To że zawodnicy podnoszą swoją wartość przez sukcesy reprezentacyjne, jest sprawą zawodników i ich zmartwieniem.
Wpływ sukcesów reprezentacyjnych na wysokość kontraktów to mit. Wystarczy wymienić Kubańczyków, którzy przez lata uciekali z Kuby i po karencji łapali się na bardzo wysokie kontrakty. Sukcesy reprezentacyjne Leona czy Achrema nie miały wpływu na ich kontrakty. Myślę, że Bednorz będzie zarabiał więcej niż Śliwka. Grozer miał ogromny kontrakt, zanim reprezentacja Niemiec osiągała sukcesy. Wcześniej miał tak Schoeps.

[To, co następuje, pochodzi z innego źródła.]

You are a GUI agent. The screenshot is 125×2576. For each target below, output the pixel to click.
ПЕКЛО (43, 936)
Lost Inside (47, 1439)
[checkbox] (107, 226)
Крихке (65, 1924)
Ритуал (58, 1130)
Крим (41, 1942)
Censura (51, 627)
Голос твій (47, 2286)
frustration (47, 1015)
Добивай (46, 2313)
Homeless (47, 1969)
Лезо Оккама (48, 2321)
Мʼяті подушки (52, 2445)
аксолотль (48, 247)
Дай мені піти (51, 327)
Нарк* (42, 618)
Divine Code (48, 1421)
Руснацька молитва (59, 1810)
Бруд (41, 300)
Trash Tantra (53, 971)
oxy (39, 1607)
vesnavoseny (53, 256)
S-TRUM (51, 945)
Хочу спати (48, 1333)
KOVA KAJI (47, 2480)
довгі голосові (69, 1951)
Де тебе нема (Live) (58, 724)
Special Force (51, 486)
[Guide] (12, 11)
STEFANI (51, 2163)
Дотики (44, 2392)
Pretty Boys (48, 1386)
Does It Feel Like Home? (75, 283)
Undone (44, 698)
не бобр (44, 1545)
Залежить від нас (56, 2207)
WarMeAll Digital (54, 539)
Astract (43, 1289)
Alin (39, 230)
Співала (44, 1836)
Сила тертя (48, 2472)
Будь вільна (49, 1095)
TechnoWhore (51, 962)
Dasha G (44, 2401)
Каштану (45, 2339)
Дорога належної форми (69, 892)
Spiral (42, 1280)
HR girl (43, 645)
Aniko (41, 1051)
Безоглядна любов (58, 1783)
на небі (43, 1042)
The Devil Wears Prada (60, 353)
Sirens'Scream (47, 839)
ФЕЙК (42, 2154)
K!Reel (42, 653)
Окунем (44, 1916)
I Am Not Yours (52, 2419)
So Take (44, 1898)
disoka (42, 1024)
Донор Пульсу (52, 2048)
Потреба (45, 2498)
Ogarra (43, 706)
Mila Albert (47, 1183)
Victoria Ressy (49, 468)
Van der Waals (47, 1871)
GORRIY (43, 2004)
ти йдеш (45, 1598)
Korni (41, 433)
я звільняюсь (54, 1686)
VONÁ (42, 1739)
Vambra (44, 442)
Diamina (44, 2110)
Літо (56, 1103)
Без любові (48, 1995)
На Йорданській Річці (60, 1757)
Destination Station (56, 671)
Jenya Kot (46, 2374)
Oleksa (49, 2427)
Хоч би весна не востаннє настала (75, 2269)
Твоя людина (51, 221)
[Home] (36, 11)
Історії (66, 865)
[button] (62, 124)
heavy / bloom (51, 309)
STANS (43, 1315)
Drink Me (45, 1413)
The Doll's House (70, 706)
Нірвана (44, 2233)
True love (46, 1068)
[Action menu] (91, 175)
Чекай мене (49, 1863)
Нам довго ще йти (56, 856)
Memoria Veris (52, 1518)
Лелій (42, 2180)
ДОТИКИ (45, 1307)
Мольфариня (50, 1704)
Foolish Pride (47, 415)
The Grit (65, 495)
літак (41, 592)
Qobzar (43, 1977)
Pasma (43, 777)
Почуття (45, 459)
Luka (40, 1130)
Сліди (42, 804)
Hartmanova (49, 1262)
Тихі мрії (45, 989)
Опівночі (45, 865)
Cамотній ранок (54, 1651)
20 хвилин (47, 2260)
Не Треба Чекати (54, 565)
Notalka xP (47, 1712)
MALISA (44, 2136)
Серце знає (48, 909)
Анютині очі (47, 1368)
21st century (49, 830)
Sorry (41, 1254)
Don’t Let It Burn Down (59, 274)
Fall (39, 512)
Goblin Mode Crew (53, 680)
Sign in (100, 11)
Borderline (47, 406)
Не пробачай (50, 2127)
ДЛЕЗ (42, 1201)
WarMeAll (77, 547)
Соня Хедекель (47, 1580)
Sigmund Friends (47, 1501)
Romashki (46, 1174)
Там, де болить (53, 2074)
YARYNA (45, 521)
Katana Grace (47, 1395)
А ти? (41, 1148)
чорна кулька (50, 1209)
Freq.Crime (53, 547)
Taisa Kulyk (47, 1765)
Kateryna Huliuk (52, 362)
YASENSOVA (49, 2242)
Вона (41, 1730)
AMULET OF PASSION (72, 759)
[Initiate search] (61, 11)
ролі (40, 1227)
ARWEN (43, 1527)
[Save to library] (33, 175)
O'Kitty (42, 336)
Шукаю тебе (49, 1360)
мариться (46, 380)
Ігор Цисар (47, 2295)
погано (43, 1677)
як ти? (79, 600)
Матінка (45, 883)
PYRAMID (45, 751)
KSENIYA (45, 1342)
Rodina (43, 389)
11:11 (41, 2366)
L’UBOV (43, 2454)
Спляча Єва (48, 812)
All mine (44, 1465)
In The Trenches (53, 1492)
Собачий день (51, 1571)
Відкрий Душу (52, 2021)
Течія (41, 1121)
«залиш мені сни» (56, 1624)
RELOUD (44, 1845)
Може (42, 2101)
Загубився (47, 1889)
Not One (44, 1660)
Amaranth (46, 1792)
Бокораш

Dlaczego ligi amerykańskie mogą dyktować swoje warunki?
Zabawne jest to, że nawet polska liga żużlowa mogła sobie na to samo pozwolić. Zdarzali się żużlowcy, którzy rezygnowali z Grand Prix tylko z tego powodu, że kolidowałoby to z kontraktem w polskiej lidze.
Liga, która dobrze płaci, nie musi się martwić o plany różnych reprezentacji. Sami zawodnicy skutecznie wymuszają na reprezentacjach zmianę podejścia i trenerzy reprezentacji to rozumieją.

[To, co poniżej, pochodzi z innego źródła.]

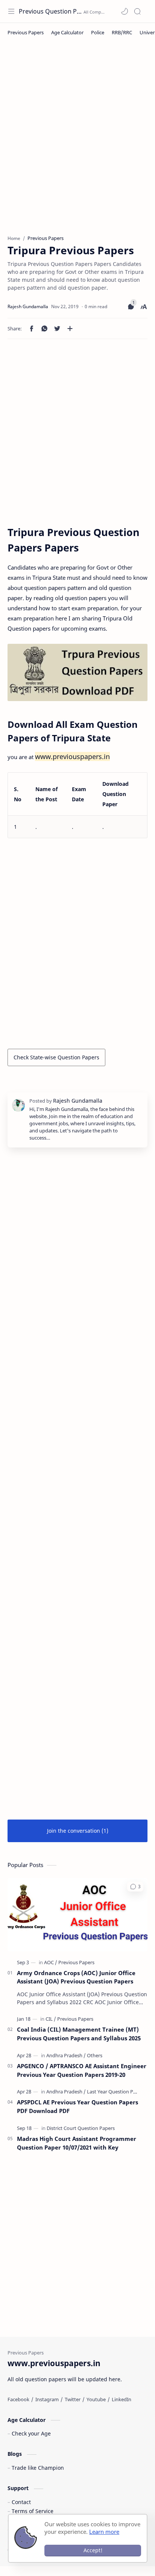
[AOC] (50, 1962)
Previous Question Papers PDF (50, 11)
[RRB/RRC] (122, 32)
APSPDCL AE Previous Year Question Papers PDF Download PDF (77, 2106)
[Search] (137, 11)
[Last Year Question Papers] (116, 2091)
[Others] (94, 2055)
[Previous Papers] (26, 32)
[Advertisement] (77, 142)
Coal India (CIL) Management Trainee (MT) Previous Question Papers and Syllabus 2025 (79, 2034)
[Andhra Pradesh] (66, 2055)
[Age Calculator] (67, 32)
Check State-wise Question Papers (56, 1057)
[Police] (97, 32)
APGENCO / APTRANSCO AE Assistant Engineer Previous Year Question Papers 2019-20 (81, 2070)
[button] (124, 11)
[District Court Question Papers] (81, 2128)
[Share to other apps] (69, 328)
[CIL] (51, 2018)
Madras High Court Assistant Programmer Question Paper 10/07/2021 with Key (76, 2143)
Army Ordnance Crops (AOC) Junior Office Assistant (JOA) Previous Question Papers (76, 1977)
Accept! (93, 2550)
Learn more (104, 2531)
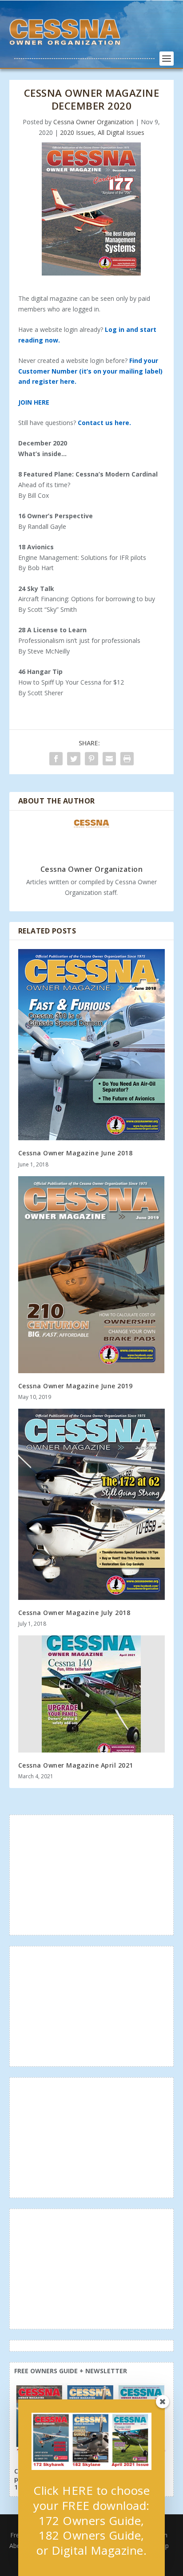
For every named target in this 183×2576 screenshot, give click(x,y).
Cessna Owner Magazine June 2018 (75, 1153)
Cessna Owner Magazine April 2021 (75, 1765)
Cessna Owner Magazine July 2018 (74, 1612)
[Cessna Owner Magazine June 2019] (91, 1274)
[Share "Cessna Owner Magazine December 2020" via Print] (127, 759)
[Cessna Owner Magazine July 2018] (91, 1504)
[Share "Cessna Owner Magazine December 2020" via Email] (109, 759)
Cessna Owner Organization (93, 122)
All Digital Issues (121, 132)
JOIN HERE (33, 402)
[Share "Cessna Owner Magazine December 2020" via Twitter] (74, 759)
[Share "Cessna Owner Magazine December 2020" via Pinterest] (91, 759)
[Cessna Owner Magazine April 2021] (91, 1694)
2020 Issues (77, 132)
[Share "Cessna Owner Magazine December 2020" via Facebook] (56, 759)
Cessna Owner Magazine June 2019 (75, 1386)
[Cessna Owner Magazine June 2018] (91, 1044)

PZPS ma różne zadania. Jednym z nich jest "prowadzenie" reprezentacji Polski. Nie jest to cel czy zadanie ważniejsze od innych zadań, w tym od organizacji zawodowej ligi.

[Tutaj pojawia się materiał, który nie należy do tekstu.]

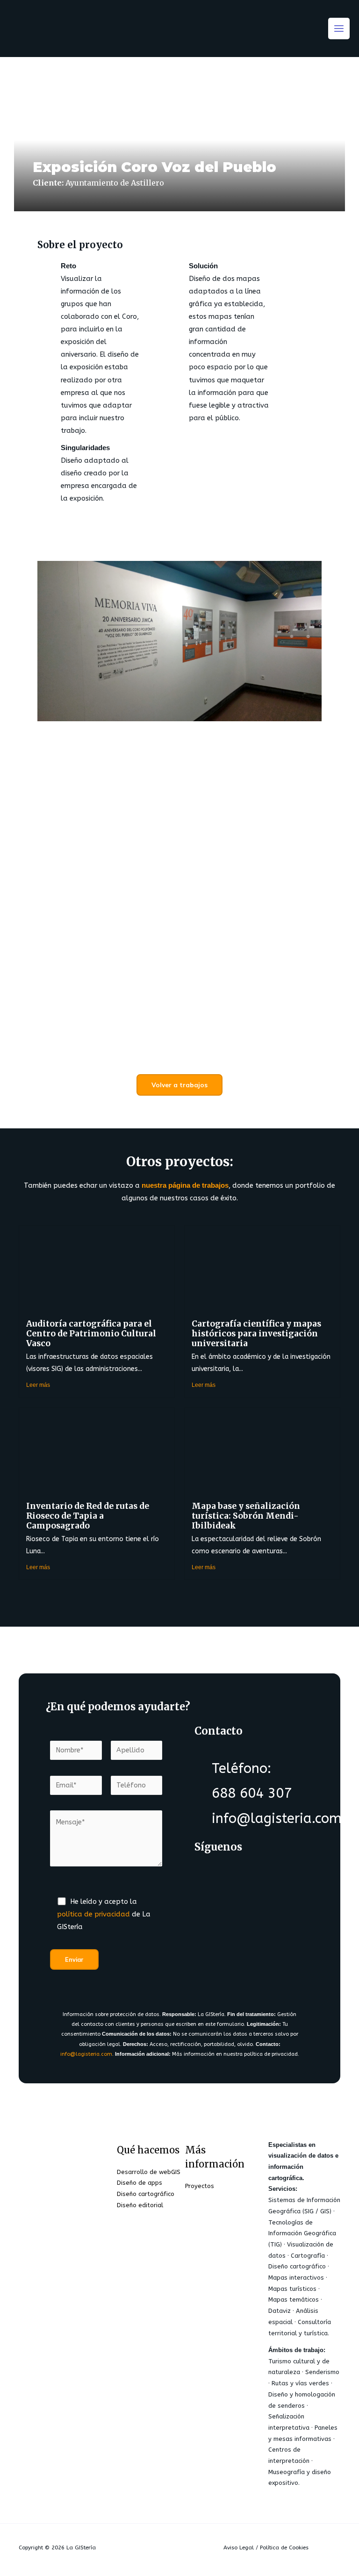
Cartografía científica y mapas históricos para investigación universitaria (256, 1334)
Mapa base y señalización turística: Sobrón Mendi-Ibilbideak (246, 1516)
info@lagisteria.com (86, 2054)
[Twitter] (248, 1875)
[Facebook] (211, 1875)
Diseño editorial (140, 2205)
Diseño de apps (139, 2182)
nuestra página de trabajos (185, 1185)
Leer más (38, 1385)
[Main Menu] (339, 28)
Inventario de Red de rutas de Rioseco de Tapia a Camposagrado (87, 1516)
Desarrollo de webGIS (148, 2171)
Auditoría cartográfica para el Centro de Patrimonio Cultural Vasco (91, 1334)
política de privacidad (93, 1914)
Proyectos (199, 2185)
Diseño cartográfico (145, 2193)
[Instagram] (211, 1909)
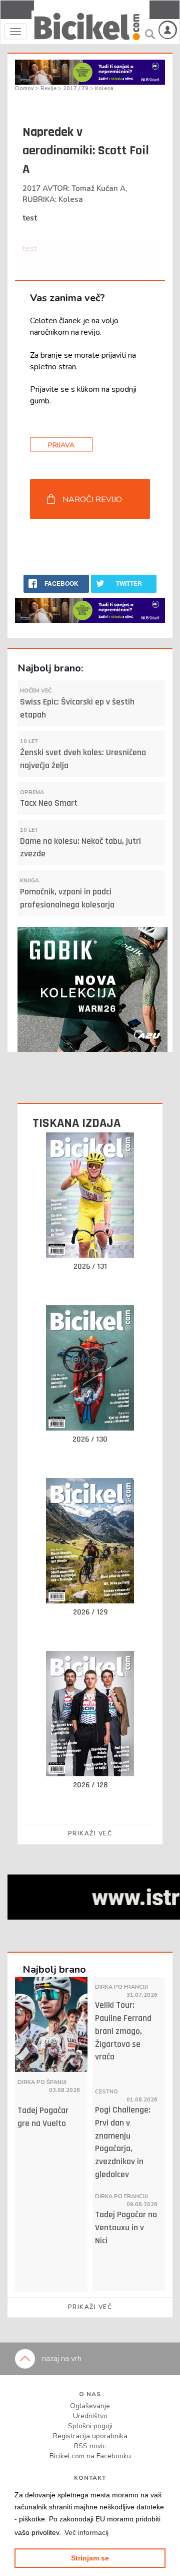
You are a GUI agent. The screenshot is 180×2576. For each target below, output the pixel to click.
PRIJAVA (61, 445)
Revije (49, 88)
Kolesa (104, 88)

Nie ma potrzeby wychodzenia ze struktur europejskich. Nikt nie stawia nas przed takim wyborem.
Jedyne, czego oczekuję to to, żeby maksymalnie wydłużyć sezon klubowy i zwiększyć ilośc meczów na koniec sezonu.
Rozumiem, że siatkówka to nie piłka nożna. By grać siatkówkę na wysokim poziomie nie wystarczy postawić zawodników na odpowiednich pozycjach i umożliwić im 2-3 wspólne treningi, a tak jest w piłce kopanej. Trzytygodniowe przygotowanie do finałów mś czy mE to jest wszystko, na co pozwalają kluby piłkarskie. Siatkarskim reprezentacjom naprawdę wystarczyłoby, żeby rozgrywki LN były rozgrywkami "treningowymi' przed jedną imprezą docelową (io, mś, mistrzostwa kontynentów). Najczęściej tak są traktowane. Kto ma siły ten gra. Kto nie ma sił - odpoczywa. Można dorzucić dwutygodniową przerwę (np. początek grudnia) na różnego rodzaju eliminacje i wystarczy. Rozgrywkami LN można rozsądnie sterować. Liczba meczów zależy od przyjętego systemu rozgrywek.
Jeśli już ktoś (FIVB) upiera się przy Pucharze Świata, niech to będzie forma awansu do IO, z preferencjami dla przegranych, którzy np. zmierzą się z wygranymi w równolegle rozgrywanych preeliminacjach.
My sezon ligowy musimy ułożyć lepiej. Najważniejsze wydają mi się ćwierćfinały do 3 wygranych meczów. To (potencjalnie) 3 tygodnie (w systemie 1-2-2) bardzo poważnego grania dla 8 klubów. Nie bałbym się nawet, gdyby finał sprowadził się do jednego meczu.